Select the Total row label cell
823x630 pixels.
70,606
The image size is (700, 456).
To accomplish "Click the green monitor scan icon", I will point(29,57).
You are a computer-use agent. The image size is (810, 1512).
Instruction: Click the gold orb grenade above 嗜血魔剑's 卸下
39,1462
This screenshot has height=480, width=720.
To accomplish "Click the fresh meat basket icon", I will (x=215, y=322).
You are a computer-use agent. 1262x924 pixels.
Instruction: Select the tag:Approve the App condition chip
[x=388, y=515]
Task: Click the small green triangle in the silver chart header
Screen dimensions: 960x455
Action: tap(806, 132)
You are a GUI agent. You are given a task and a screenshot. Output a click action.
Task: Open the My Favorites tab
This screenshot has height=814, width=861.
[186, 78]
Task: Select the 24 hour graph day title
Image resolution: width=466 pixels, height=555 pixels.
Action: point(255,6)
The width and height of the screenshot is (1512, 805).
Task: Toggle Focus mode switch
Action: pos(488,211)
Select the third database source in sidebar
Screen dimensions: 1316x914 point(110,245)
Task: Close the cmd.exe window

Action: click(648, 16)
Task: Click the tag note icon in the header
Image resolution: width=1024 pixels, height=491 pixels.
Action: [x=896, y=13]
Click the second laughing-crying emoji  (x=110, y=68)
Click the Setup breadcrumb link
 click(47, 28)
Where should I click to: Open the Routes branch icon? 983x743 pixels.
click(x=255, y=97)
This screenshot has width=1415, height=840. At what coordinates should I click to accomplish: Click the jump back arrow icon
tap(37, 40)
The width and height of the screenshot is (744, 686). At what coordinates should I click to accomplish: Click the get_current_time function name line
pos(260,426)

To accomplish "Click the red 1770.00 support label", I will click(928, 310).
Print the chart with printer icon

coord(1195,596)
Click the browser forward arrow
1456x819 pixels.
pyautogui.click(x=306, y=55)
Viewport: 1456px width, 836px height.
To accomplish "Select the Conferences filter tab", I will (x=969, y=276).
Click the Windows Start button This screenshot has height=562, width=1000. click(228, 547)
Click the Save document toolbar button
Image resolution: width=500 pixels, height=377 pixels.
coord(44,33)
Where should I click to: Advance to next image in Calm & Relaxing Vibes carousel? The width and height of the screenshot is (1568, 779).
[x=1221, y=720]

» **Task**: Lay out the lines of the material as a JSON list of strings, one string per line and no blank lines. Begin at the line that contains "Task: Select the 24 hour graph day title" and stop after the line that contains "click(x=255, y=97)".

» **Output below**:
[
  "Task: Select the 24 hour graph day title",
  "Image resolution: width=466 pixels, height=555 pixels.",
  "Action: point(255,6)",
  "The width and height of the screenshot is (1512, 805).",
  "Task: Toggle Focus mode switch",
  "Action: pos(488,211)",
  "Select the third database source in sidebar",
  "Screen dimensions: 1316x914 point(110,245)",
  "Task: Close the cmd.exe window",
  "Action: click(648, 16)",
  "Task: Click the tag note icon in the header",
  "Image resolution: width=1024 pixels, height=491 pixels.",
  "Action: [x=896, y=13]",
  "Click the second laughing-crying emoji  (x=110, y=68)",
  "Click the Setup breadcrumb link",
  " click(47, 28)",
  "Where should I click to: Open the Routes branch icon? 983x743 pixels.",
  "click(x=255, y=97)"
]